Dieses Buch ist ein echter Happen. Es nimmt den Leser mit auf die Reise durch die psychoanalytische Entwicklungspsychologie, durch die Borderline-Theorien und die verschiedenen Therapieformen. Jeder, der verstehen möchte, wie ein Kind sein eigenes »Selbst« begreift und warum manche Menschen nur ausgeglichen leben können, wenn andere sie schlecht behandeln, dem sei dieses Buch wärmstens empfohlen. Allerdings ist es für Laien streckenweise nur sehr schwer verständlich. Fonagy und Bateman beschreiben, wie Kinder die Fähigkeit erlangen, über sich selbst und andere nachzudenken. Das Nachdenken über psychische Zustände wie z.B. Wünsche, Gefühle oder Absichten, nennt sich »Mentalisierung«. Diese Fähigkeit zu erlangen, ist nicht selbstverständlich. Sie entsteht über die enge Beziehung des Kindes zu Mutter und Vater. Borderline-Patienten haben oft eine eingeschränkte Mentalisierungsfähigkeit. Diese zu fördern, ist Ziel der mentalisierungsbasierten Psychotherapie (Mentalisation based Therapy, MBT). Dabei wird sehr viel Wert auf die Eigenständigkeit des Patienten gelegt – ihm also »Medikamente aufzudrücken« oder bei Selbstmordäußerungen sofort zu handeln, steht dem Konzept entgegen.
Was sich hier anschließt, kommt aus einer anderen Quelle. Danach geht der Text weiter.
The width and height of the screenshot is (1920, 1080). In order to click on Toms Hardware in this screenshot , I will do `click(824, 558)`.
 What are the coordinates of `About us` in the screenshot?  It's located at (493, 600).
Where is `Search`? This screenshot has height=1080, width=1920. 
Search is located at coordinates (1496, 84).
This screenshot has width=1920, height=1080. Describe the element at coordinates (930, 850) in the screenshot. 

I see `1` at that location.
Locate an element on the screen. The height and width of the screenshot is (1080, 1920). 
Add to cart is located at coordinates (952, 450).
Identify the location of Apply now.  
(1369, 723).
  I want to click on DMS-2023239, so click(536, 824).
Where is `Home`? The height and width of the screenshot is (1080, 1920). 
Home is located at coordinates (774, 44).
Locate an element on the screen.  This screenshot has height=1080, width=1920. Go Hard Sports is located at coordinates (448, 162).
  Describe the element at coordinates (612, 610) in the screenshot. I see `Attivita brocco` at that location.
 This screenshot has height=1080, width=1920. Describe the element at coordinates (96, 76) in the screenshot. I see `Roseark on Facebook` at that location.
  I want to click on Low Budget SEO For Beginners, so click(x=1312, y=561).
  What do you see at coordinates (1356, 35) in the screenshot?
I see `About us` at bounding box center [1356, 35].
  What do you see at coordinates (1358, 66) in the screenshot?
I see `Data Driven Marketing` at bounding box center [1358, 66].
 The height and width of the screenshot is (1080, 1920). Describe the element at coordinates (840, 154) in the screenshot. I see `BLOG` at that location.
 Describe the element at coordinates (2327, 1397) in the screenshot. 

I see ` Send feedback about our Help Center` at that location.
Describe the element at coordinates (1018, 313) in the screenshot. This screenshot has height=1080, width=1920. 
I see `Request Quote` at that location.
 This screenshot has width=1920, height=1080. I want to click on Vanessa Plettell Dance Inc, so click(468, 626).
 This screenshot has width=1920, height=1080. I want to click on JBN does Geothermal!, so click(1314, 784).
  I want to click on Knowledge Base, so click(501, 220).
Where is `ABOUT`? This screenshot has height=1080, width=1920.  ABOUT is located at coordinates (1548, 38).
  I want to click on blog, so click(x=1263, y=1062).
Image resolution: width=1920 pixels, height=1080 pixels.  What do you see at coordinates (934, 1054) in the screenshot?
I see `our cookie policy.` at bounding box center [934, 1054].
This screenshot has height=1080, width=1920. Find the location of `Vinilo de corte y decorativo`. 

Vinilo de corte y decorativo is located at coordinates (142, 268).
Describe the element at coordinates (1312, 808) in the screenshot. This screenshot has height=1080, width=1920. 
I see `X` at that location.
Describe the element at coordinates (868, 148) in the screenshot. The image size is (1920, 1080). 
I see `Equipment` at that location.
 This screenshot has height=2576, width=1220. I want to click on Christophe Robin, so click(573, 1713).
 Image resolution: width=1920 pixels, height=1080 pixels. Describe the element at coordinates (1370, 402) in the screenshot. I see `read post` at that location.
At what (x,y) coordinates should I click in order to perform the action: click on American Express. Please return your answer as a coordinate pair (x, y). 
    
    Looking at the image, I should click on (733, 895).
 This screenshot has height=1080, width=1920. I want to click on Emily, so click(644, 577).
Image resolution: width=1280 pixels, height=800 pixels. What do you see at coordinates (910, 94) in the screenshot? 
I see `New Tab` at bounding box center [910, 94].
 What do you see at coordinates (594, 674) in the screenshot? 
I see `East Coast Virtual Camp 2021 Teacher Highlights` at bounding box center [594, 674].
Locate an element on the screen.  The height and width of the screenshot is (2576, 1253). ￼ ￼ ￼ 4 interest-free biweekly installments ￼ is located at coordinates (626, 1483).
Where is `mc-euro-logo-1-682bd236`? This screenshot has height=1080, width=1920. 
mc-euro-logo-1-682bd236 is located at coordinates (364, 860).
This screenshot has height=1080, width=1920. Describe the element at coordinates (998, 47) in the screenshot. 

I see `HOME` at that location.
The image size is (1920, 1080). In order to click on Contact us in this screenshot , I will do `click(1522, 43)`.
Immer entscheidet der Patient mit, was mit ihm passiert.

Keine Dogmen

Fonagy und Bateman sprechen über ihre Patienten in liebevoller Weise. Man hat das Gefühl, dass sich die Autoren so sehr mit den Betroffenen auseinandergesetzt haben, dass sie sie wirklich verstehen. Dennoch zeigen sich die Autoren bescheiden: Sie machen darauf aufmerksam, dass auch ihr Buch »Fehler« enthält und dass ihre Ansichten und ihre Therapieform nicht als Dogma zu verstehen ist. Die MBT kann als Rahmen für verschiedene Therapieformen dienen. Die Autoren möchten Therapeuten nicht »umkrempeln«, sondern ihnen ein wertvolles zusätzliches Werkzeug mit an die Hand geben. Um das Buch zu verstehen, ist wahrscheinlich einiges an Vorbildung notwendig – wer selbst eine psychoanalytische Therapie gemacht hat, sich in der Ausbildung zum Analytiker befindet oder bereits als Therapeut arbeitet, hat wahrscheinlich mehr Freude an diesem Buch als jemand, der gerade anfängt, sich mit den Themen »Borderline-Persönlichkeitsstörung« und »Mentalisierung« auseinanderzusetzen. Die Sätze der Autoren sind so manches Mal schlichtweg zu lang – obwohl sie sich schon sichtlich um eine verständliche Sprache bemüht haben. Wenn das Buch noch ein wenig »einfacher« geschrieben wäre, könnten sich wahrscheinlich noch mehr Leser dafür interessieren. Aber ansonsten: Einfach klasse!